Parabéns Dunga, parabéns seleção brasileira.
quinta-feira, 6 de maio de 2010
A PROFUNDIDADE DO AMOR
É interessante pensarmos sobre nossa atual cultura, em que vemos palavras e atitudes sendo traduzidas como amor. Afinal o que é o amor? Renato Russo na canção “Monte Castelo”, utilizando-se da primeira carta de Paulo aos Coríntios e de Camões, e escreve em uma das estrofes: “Estou acordado, e todos dormem, todos dormem, todos dormem. Agora vejo em parte, mas então veremos face a face. É só o amor, é só o amor, que conhece o que é verdade...”.
De fato, é só o amor que conhece a verdade. No grego encontramos o amor em três dimensões: enquanto eros, philia e agape. Eros é o amor que desperta desejo, atração, “envolvimento carnal”. Philia um amor proveniente da amizade e Agape o amor paternal. Todo ser humano tende a passar por estas fases, em nossa contemporaneidade o que percebemos é que as pessoas ainda não compreenderam o sentido do amor e suas dimensões.
Uma vez que este amor não é por nós compreendido, nos perdemos em nossos sentimentos, temos “medo de amar”, pois não tendo conhecimento dele, fica difícil vivenciá-lo. Acredito que a maturidade do ser humano vai chegando a medida em que ele se descobriu e se compreendeu nestas três dimensões. Freud compreendeu magnificamente a força que a libido exerce sobre nós por meio das pulsões, em seus estudos encontra o eros já presente na sexualidade infantil, ao se referir às repressões sexuais e ao complexo de Édipo e acrescentamos aqui as experiências vividas ao longo da história. Amor philia, Santo Agostinho faz referência a seus amigos, o quão estes eram importantes em sua vida, enquanto partilhavam suas vidas e na resolução de questões que esse pensava. O amor enquanto agape utilizamos como exemplo o encontrado no cristianismo, na figura de Deus como Pai, aquele que possui um amor incondicional por seus filhos. Conforme nos narra o evangelista Lucas ,na passagem do filho pródigo, esse pega a parte da herança que lhe cabia e gasta irresponsavelmente, quando se arrepende e retorna para casa, é acolhido pelo Pai, que não o culpa, nem o pune, mas apenas o ama e o acolhe novamente.

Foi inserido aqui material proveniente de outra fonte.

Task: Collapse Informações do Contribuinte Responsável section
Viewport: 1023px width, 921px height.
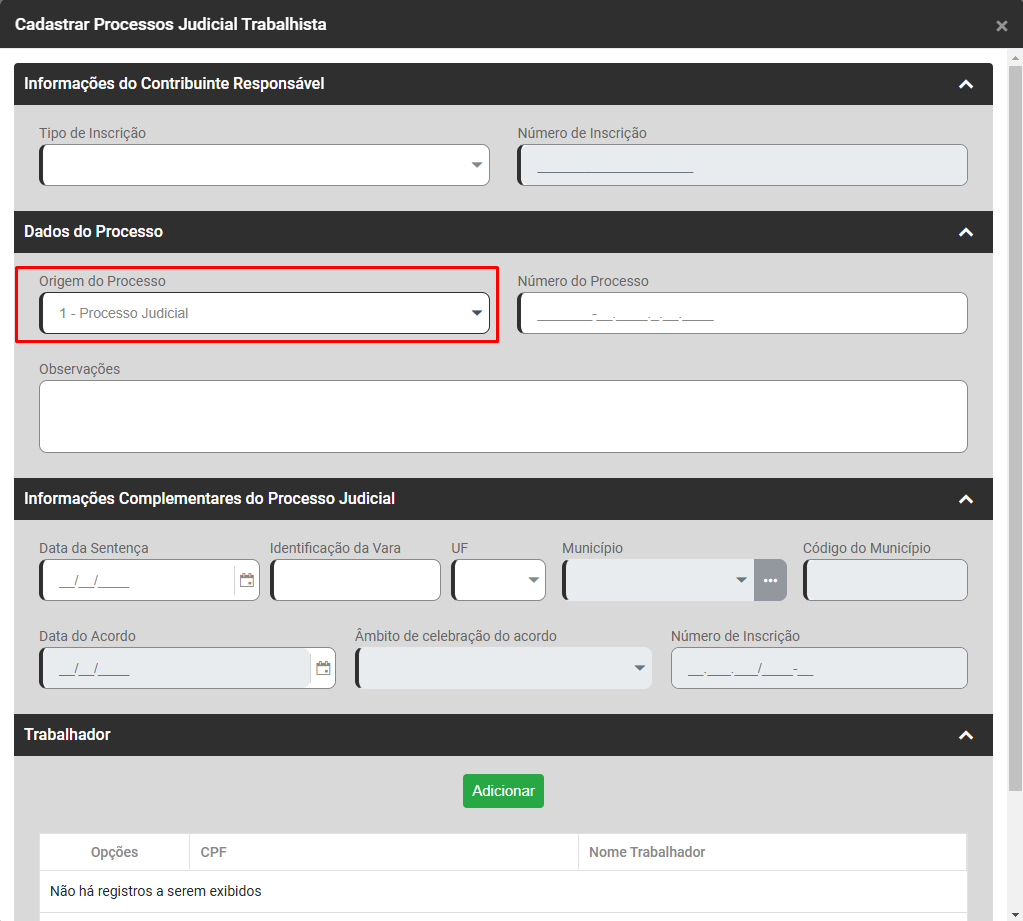Action: [965, 84]
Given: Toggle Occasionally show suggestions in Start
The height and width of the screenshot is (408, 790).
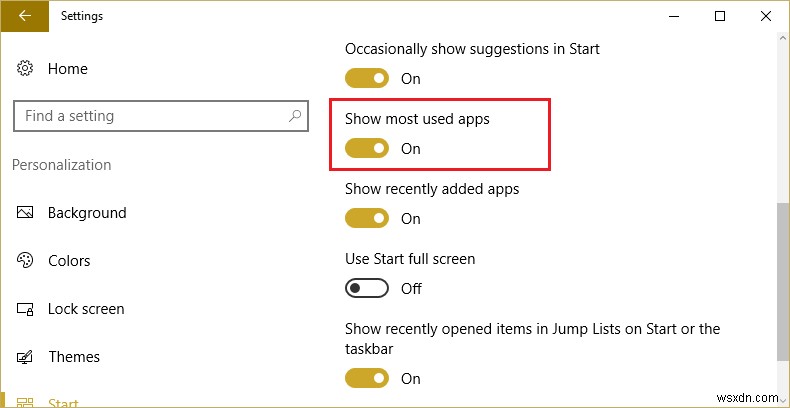Looking at the screenshot, I should click(366, 79).
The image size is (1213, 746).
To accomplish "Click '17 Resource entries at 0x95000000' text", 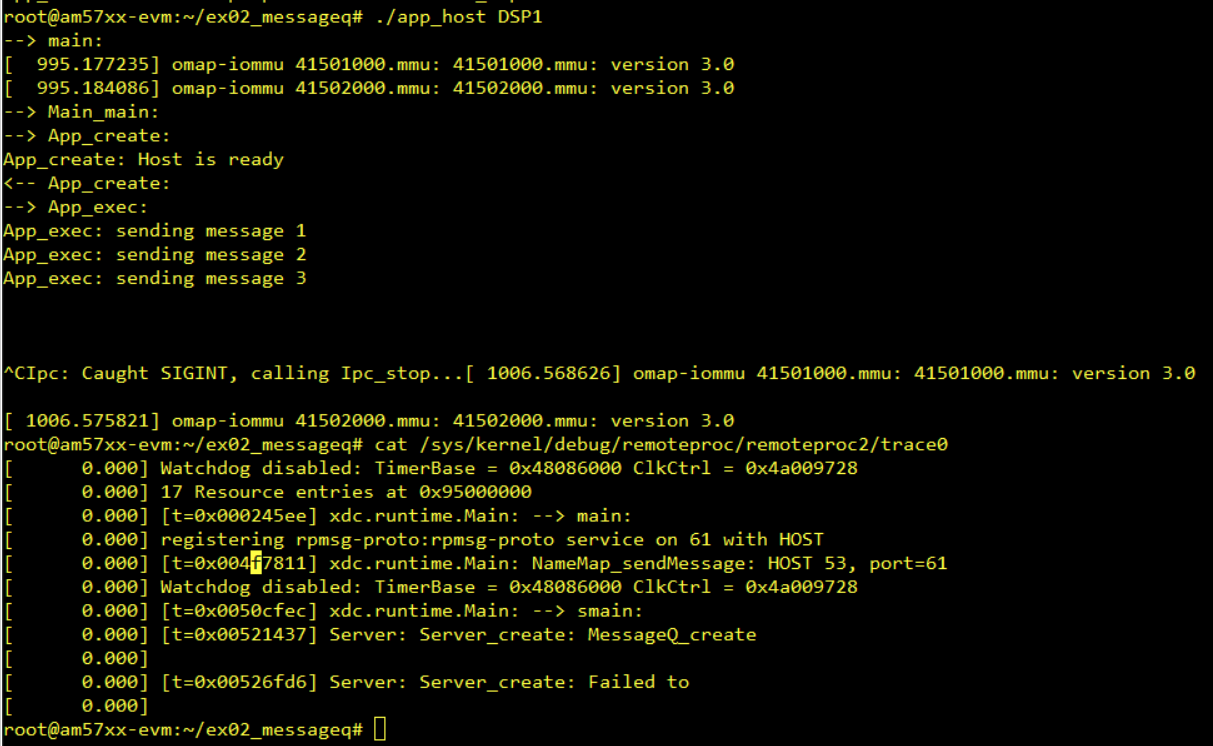I will [346, 492].
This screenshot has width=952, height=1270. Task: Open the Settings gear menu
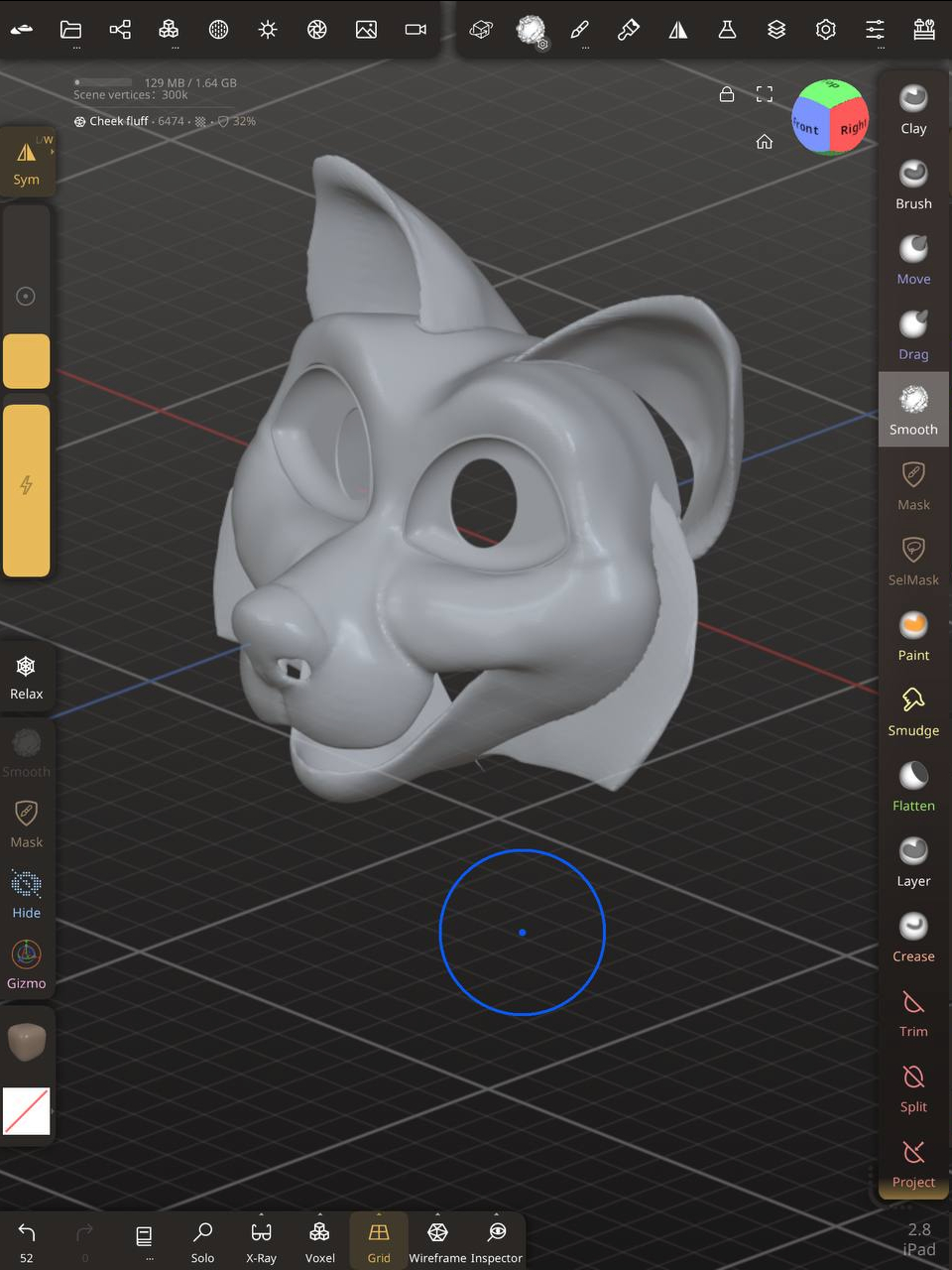825,30
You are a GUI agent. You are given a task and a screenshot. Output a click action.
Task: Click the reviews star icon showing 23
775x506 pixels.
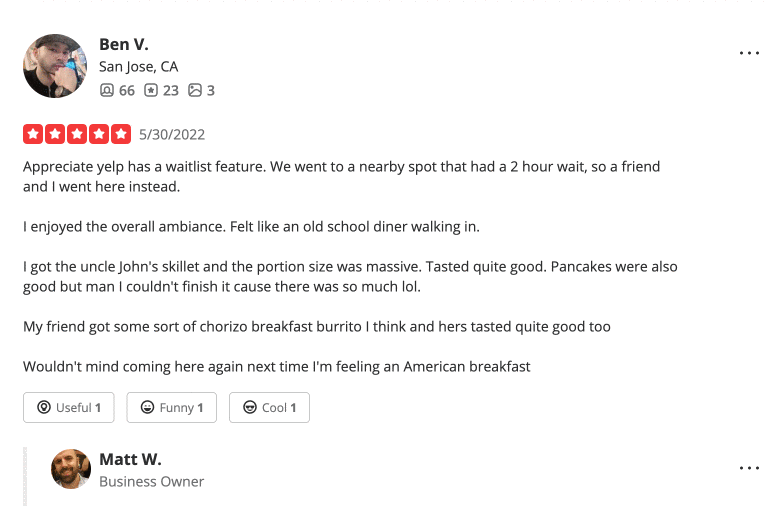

Adentrar as profundezas do amor é permitir-se descobrir e também abrir-se ao outro, é processo de alteridade constante, o outro nos revela. À medida que vamos deixando cair às resistências e os equívocos que nos foram introjetados ao longo a vida, vamos nos afastando da efemeridade e vamos abraçando a essencialidade, em busca da verdade que é o amor.
Portanto, a cada momento é tempo de se descobrir, de se dar à oportunidade para amar e ser amado, somos seres dotados de sentido, e só o amor pode dar sentido a vida humana. Deixe-se perpassar pelo amor. Na canção “O sol da meia noite” da banda Rosa de Saron, encontramos uma belíssima estrofe que nos fala: “É estranho e difícil te dizer que está tudo bem. Se há alguma coisa, então venha entender. O quanto só você pode dar um simples passo de cada vez. O sol da meia-noite aqui existe. Você pense, pare. Veja que o amor resiste. Olhe, prova, sente, toca”. O ser humano nasceu do amor e para o amor, retire as resistências, amar é respeitar-se, é respeitar o outro, é tornar-se e também tornar o outro feliz . "Ama e fazes o que quiseres" Santo Agostinho.